◆ TASK DESCRIPTION: Restate word for word the entries below, starting at the line with "Where should I" and ending at the line with "You are a computer-use". Keep both end lines and omit the pictures.

**** RAW DATA

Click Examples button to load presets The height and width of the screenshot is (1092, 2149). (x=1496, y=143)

********
**** RAW DATA

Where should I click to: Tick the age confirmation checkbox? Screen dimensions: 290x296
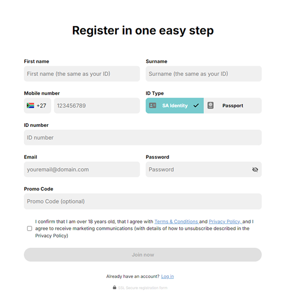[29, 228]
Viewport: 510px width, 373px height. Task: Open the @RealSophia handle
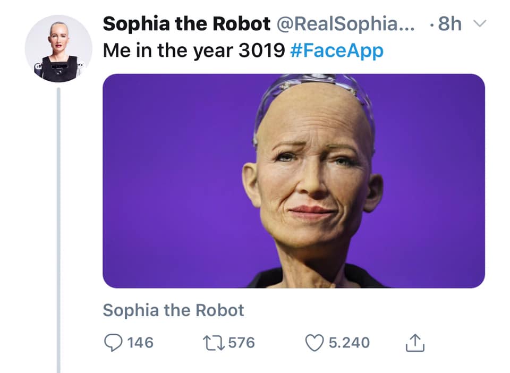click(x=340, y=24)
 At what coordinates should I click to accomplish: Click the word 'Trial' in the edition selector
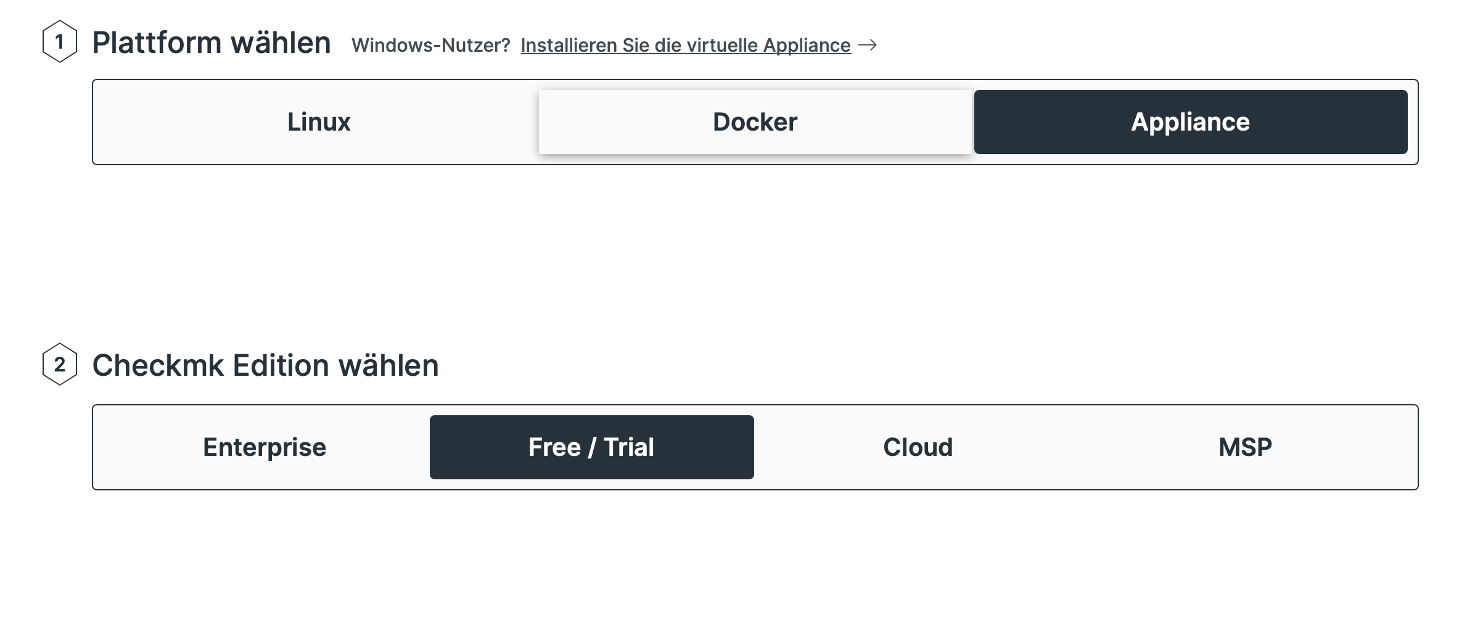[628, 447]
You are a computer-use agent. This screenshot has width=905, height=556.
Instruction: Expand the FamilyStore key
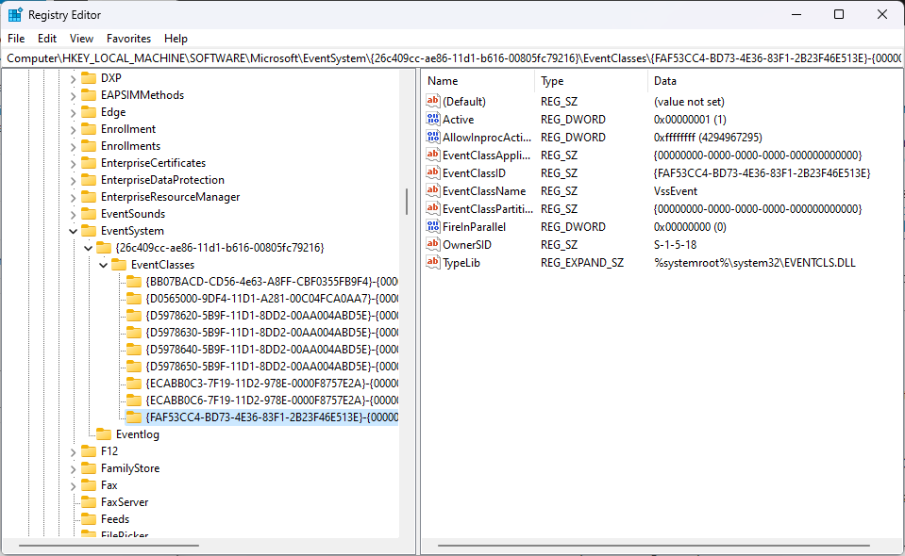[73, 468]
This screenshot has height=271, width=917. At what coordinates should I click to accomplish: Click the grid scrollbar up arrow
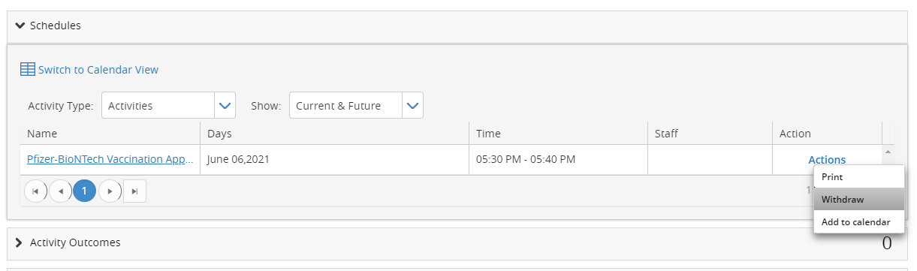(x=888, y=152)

********

◆ ANSWER FOR THIS EXERCISE:
Where should I click to: Tick the age confirmation checkbox? Screen dimensions: 290x296
[29, 228]
Viewport: 510px width, 373px height. Task: Open the @RealSophia handle
click(x=340, y=24)
 At what coordinates should I click to accomplish: Click the word 'Trial' in the edition selector
[628, 447]
You are a computer-use agent. This screenshot has width=905, height=556.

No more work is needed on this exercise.